Aukey's CC-Y7 27W USB-C car charger, at $20, is useful for charging phones, tablets, power packs and small laptops with 27-watt output from USB-C alongside an old-style USB-A charging port. It's even up to charging a big MacBook Pro, albeit slowly, the company said. The USB-A port is equipped with the company's AiPower adaptive charging technology, designed to figure out the best charging rate possible.
Sanho's HyperJuice Dual 87W USB-C charger is strong enough to charge a big MacBook Pro with 87 watts of output. It's got two USB-C ports and a USB-A alongside it. It can charge three devices at once, but with a total power limit of 87 watts. It costs $60, a notch cheaper than Apple's 87W charger. It comes with a cord to plug it into the wall but not a USB-C cord to reach your laptop.

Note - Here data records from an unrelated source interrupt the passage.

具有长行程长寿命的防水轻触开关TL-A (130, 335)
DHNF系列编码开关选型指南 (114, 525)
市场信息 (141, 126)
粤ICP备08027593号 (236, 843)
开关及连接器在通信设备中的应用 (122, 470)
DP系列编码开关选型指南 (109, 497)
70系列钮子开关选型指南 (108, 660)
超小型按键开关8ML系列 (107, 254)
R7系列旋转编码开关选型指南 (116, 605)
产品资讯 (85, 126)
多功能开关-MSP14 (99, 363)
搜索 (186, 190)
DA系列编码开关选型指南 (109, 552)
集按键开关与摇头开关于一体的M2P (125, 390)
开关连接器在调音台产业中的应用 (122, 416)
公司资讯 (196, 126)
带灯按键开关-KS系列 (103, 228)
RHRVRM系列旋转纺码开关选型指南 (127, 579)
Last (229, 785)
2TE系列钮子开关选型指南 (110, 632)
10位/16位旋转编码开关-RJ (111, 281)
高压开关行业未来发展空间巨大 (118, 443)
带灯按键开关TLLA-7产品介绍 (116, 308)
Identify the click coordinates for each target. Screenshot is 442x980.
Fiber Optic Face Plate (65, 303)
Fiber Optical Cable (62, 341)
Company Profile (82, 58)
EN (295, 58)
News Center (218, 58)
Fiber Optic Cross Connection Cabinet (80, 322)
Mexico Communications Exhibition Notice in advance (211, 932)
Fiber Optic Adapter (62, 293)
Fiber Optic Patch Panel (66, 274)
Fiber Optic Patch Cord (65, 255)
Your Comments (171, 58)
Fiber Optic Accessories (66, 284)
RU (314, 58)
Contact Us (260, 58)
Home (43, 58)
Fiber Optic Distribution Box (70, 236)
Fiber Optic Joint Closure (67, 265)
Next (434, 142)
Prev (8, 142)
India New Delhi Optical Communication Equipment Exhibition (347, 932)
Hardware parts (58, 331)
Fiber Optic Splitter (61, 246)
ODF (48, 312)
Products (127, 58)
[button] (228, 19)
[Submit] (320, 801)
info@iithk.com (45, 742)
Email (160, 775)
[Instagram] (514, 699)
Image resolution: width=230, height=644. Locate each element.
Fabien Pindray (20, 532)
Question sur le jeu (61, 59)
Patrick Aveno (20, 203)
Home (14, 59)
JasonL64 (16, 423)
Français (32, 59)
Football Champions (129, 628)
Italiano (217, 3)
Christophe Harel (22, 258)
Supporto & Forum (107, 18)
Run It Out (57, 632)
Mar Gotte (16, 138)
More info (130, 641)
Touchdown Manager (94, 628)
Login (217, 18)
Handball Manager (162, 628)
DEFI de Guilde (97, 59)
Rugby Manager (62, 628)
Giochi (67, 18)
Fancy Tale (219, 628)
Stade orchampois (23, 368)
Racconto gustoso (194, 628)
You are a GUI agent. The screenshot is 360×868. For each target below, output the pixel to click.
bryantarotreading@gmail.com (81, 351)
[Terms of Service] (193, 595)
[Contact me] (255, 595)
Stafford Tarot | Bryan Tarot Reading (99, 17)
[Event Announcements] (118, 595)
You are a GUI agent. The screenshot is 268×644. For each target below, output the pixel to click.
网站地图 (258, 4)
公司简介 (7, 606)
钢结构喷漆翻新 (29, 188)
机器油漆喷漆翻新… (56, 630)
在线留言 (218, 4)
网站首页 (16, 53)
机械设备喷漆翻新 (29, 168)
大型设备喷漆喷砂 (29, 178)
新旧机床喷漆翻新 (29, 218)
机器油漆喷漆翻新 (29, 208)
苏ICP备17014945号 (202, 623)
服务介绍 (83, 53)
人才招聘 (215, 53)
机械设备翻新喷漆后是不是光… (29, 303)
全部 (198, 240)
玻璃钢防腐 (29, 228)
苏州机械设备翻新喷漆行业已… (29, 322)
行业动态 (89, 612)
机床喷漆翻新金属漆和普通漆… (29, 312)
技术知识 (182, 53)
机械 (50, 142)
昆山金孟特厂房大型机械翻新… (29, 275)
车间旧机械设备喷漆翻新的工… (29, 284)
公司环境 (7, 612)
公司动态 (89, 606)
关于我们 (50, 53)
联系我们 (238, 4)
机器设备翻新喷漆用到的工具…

The $250 Lifepowr A3 USB-C battery pack has a 27,000mAh battery and can power a MacBook Pro at a beefy 87 watts over its USB-C port. It's also got two USB-A ports. Surprisingly, it's got a standard US power plug on the back, too, so you can use it as an uninterruptible power supply as long as you have a USB-C charger plugged into the other side. It comes in a cloth bag to cut down on the banging and scratching during travel, but the bag covers up the LED status lights on the outside.